Better staff training, greater category knowledge: JTI’s new head of reduced risk products Nick Geens is on a mission to help retailers find success in the e-cigarettes and vaping market

Better staff training, greater category knowledge: JTI’s new head of reduced risk products Nick Geens is on a mission to help retailers find success in the e-cigarettes and vaping market. Tom Gockelen-Kozlowski speaks to him

With high margins, fast-paced innovation and steep growth all in its favour, the casual observer might see the e-cigarettes and vaping market as a rare piece of unalloyed good news for convenience retailers in an otherwise challenging sector.

Yet, while tobacco sales consistently fall and these new products’ sales rise, not all of the bounty is going to the loyal CTNs and local retailers who have long relied on the footfall brought by smokers.

It’s a fact not lost on Nick Geens, head of reduced risk products at JTI: “Currently this market is worth £160m and the opportunity to generate profit and new consumers is key for retailers. The challenge is, with vape shops popping up in their area, many independent retailers are wondering how they can make sure people stay in their shops to buy their particular products.”

It is this challenge that will shape JTI’s strategy in 2018, as the company looks to educate retailers about the category, ensuring they have the best range possible.

“Of course, they cannot have the same range of products as the vape stores but having the right knowledge will make sure customers stay shopping at their local shop,” says Mr Geens. “That’s the key opportunity.”

And when it comes to ensuring that retailers’ knowledge is adequate, he admits there’s work to do. “We’re working on this market full time and we think it’s all clear, but retailers have so many products in their stores and we must make sure that the offer is completely simple to understand for consumers and retailers.”

In the latter case, this is particularly vital, Mr Geens says, “because they’re the ones usually getting all the questions from customers.

================

# Task statement:
Pick up the article above on JTI's plans to help retailers in the e-cigarette and vaping market, and continue it from its final sentence.

================

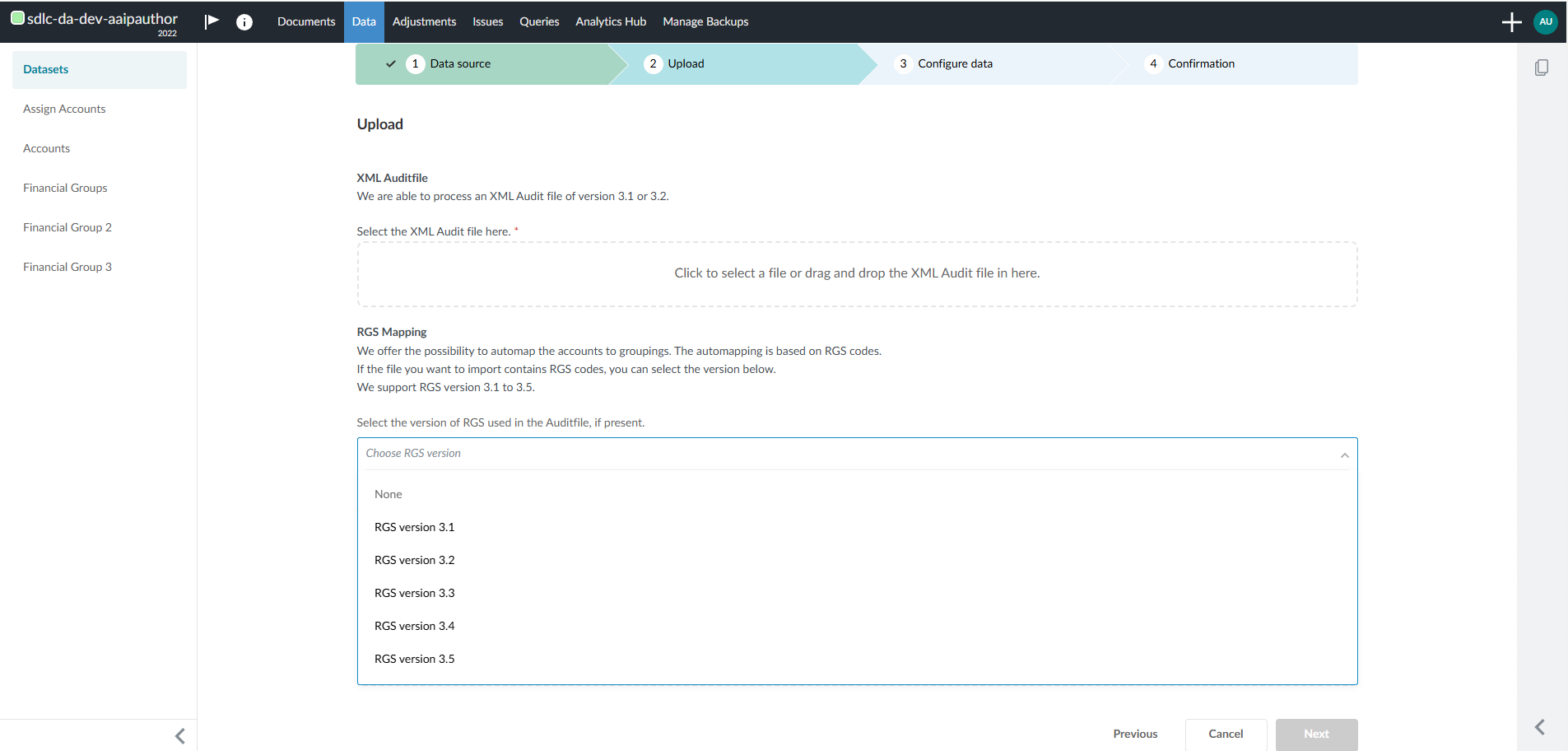Select RGS version 3.3 option
This screenshot has width=1568, height=751.
click(x=414, y=593)
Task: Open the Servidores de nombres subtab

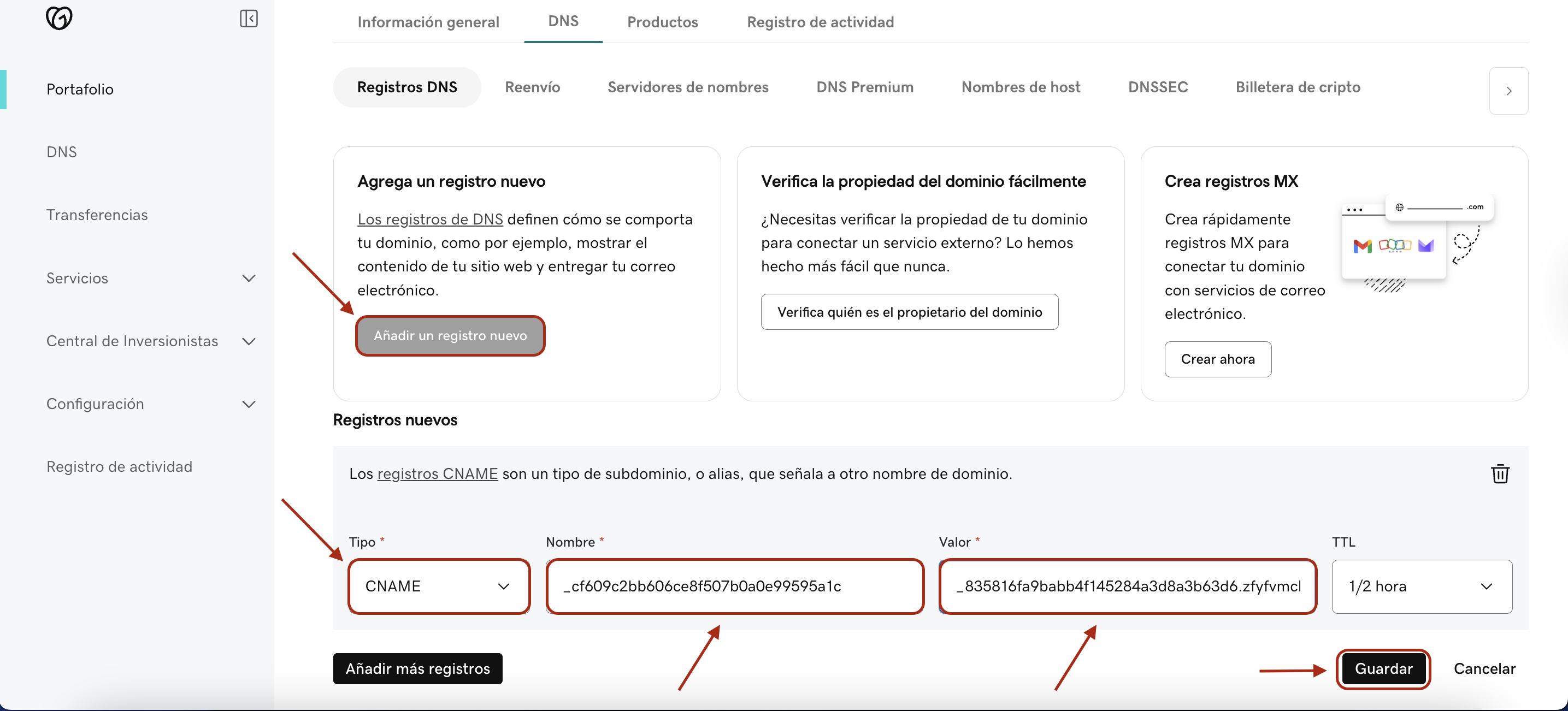Action: click(x=688, y=87)
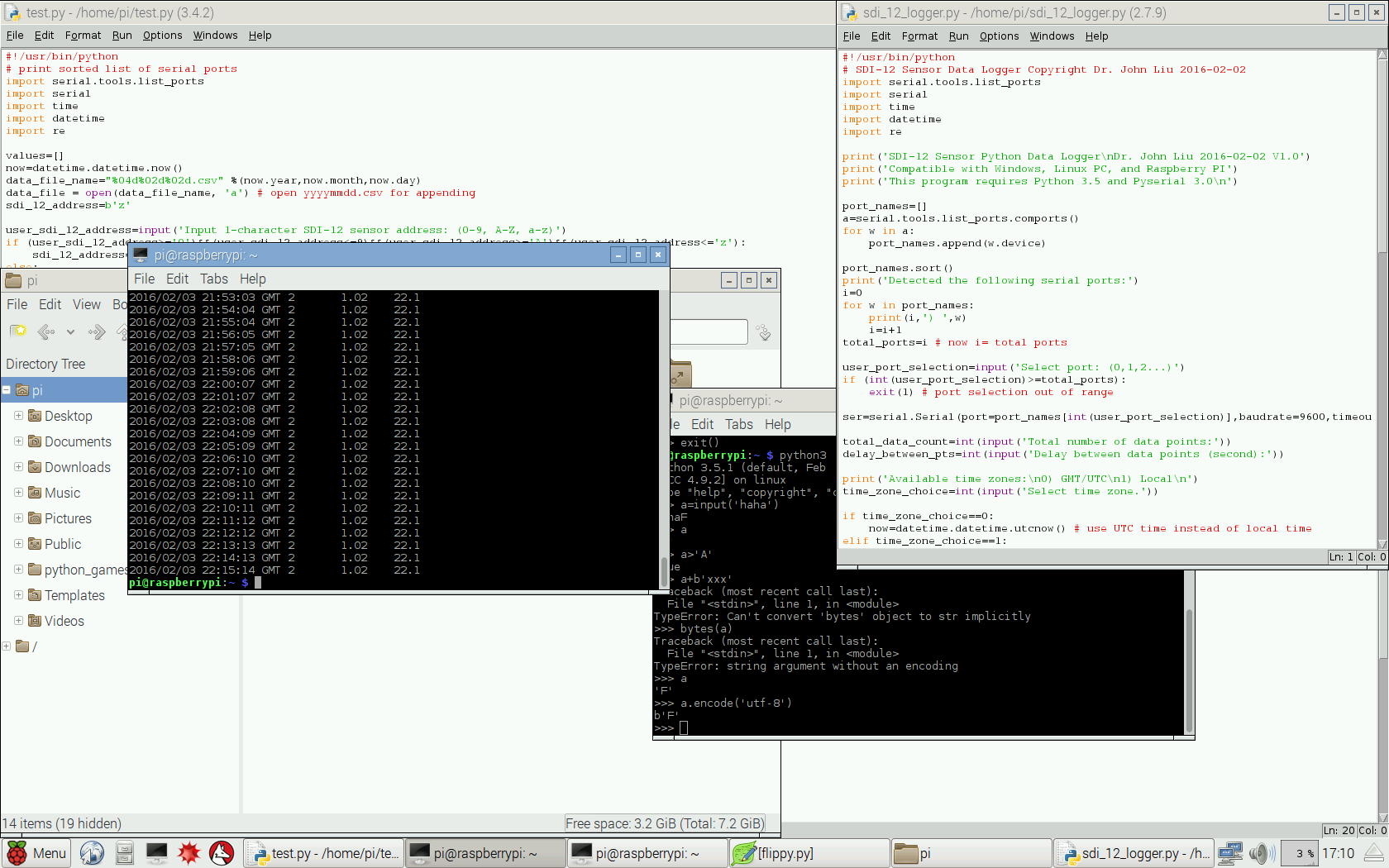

================

# Output of the exercise:
“We spend a lot of time on education for retailers explaining how the products work – what the difference is between open tanks, closed tanks and the old cigalikes,” he adds.

To take this a step further, the company has just invested in a team of Logic Champions, specialists within the company’s sales team who can help reps and retailers improve their knowledge about the category.

“We bring them to head office, we train them, they get shown around the lab and development centre,” he says – with the objective being that they can help give retailers everything they need to answer any customer queries. It dovetails with the support that is already available on the JTI Advance website.

If category awareness is a challenge for retailers and JTI alike, the company feels more confident in its portfolio of products.

“The big opportunity today is the tanks and bubbles,” says Mr Geens. “These are the products used by the biggest number of vapers in the UK.” JTI’s e-liquids system is Logic LQD and, in a sector with many smaller suppliers, the brand awareness LQD offers gives the range credibility, he says.

Meanwhile, Logic – the brand the company brought to the UK from the USA in 2015 – also carries both its cigalike Curve and its closed tank Logic Pro system.

Mr Geens says it is the latter that offers the most exciting opportunity for retailers: “In the longer term, products that generate a little more loyalty are probably in the interest of retailers as well. The closed tanks – like Logic Pro – have custom capsules so once they have a Logic Pro device, people will generally go back to the same shop and buy the capsules. You don’t have that loyalty – or much less loyalty – with liquids because people can go into a vape shop today, they can go online the next day. In the interest of retailers it’s great to have a ‘closed ecosystem’, as we say: we think it will retain footfall in the stores.”

There is external evidence of Logic Pro’s success too. Recent Neilsen data recently put the product as the UK top seller while it was also recognised at the 2018 Product of the Year awards.

Although Mr Geens says he expects Logic Pro and LQD to be the focus of JTI’s activity in 2018, there is one product that is so far missing from the company’s portfolio: a heat not burn device.

Currently, Philip Morris has grabbed the headlines for the IQOS system in the UK, yet in Switzerland, Canada, the US and Japan JTI has also launched into this new market. The judgement of the JTI team, however, is that the UK market isn’t ready yet.

“Once we see the demand we are ready to a launch very rapidly.”

However, there is a sense at JTI – a company that has seen regulation gradually stymie its ability to operate in the tobacco market – that this is a market with an exciting future.

“I think the future is still bright for vaping. In the UK, in contrast to Europe, regulators seem to have an open mind when it comes to vaping. There’s an increasing number of sources such as Public Health England that have provided official statements that vaping is at least 95% less harmful than traditional smoking,” Mr Geens says.

Internally there are even hopes that, in time, the advertising ban on these production could be overturned.

First off, however, as a former prime minister once put, it’s: education, education, education.